64. The Zenith Angle by Bruce Sterling

A fast-paced, enjoyable read by Sterling. Not as heavy as some of his other novels like Heavy Weather, but an enjoyable read. It's about the security of computers and computer networks in the wake of 9/11. Now, reading that, you might think--OK, how do you get an interesting story out of that? All I can say is, Sterling does it by giving us a character who goes to work for the government to help create a fully stable, secure network that is inpervious to outside hacking and attack. And he also shows us the affect this has on our hero and his personal life--to the point that our hero nearly loses his wife and son in his devotion to keeping America secure.
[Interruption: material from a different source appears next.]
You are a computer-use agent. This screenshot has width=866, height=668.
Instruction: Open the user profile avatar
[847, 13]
65. The Italian Secretary by Caleb Carr

I'll be honest here--I've never had much use for Sherlock Holmes stories written by authors other than Conan Doyle. So, I have to admit I was a bit skeptical about this one by Carr, though the man is great at creating historical novels. And the estate of Conan Doyle did request that Carr write this novel...so I figured it'd be worth a try. And ya know, it's hit or miss. Carr does a great job of capturing the narrative style and feel of Conan Doyle but the plot doesn't feel like a typical Holmes mystery. I know that Holmes did help the English government on occasion in the stories, but the scope of what Holmes does and the mystery related here are stretch credulity a bit much in my mind. So, if you're gonna read it, read it to have a fun romp with some familiar characters (and Carr does bring in a LOT of Holmes lore) but if you want to see why Holmes is such a beloved and popular character, check out the original Conan Doyle short stories.
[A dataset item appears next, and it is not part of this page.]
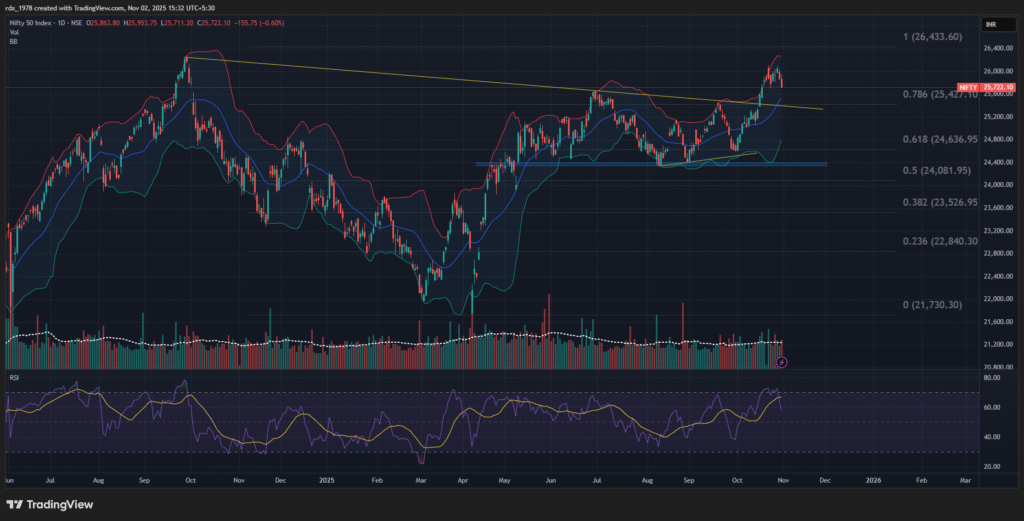
Task: Click the purple lightning event icon
Action: (782, 361)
66. Doctor Who: The Tomorrow Window by Jonathan Morris

I stopped regularily reading the eighth Doctor line of BBC novels after the arc in which the Doctor lost his memories and was consigned to Earth for nigh on five books. Basically because I felt as if the books had some opportunities for great storytelling and were passing on them in favor of stories that just didn't quite seem up to snuff as it were. So, this was my first eighth Doctor novel in quite a while...apparently as the series is winding down and preparing to welcome in the ninth Doctor novels. Morris starts out saying that this book is for Douglas Adams, but later tells us it's not intended as a pastiche and that he could never copy Adams' style. Well, for not trying to copy Adams' style, Morris succeeds in doing exactly that..copying the style of Adams. Yeah, it works for the most part and there are some funny moments but the book ends up too episodic in nature and the joke starts to wear thin by half way through. Once the denouncement came, I'd lost much interest in what was happened and why and the running gag of no one mentioning the word Gallifrey to the Doctor gets old fast. Also, it seems as if every Doctor Who novel I've picked up these days has to have this self-aware "old TV show" that is a subtle jab at Doctor Who and its fandom...honestly, can't we get away from this trend?

67. Ilium by Dan Simons

One of the nominees for this year's Hugo award. Simons is well respected around the SF community for his Hyperion novels (which I've never been able to get into them, for what it's worth). Illium is a well done novel that carries on four or five plot threads that slowly come together in an interesting way, just in time to leave you wanting more in the next book. Yes, this is part of a duology and so not everything is concluded or wrapped up here.

68. The Third Secret by Steve Berry

An entertaining, fast paced, quick read that seems a bit more timely since it deals with the death of a Pope and the succession of a new man to the office. Berry's third novel (and the second of his I've read) is a lot better than his first. The plot keeps moving at a crisp pace and the revelation of the deep, dark secret hidden by the Catholic church is nicely done even if you can kind of guess it about 50 pages before our heroes figure it all out.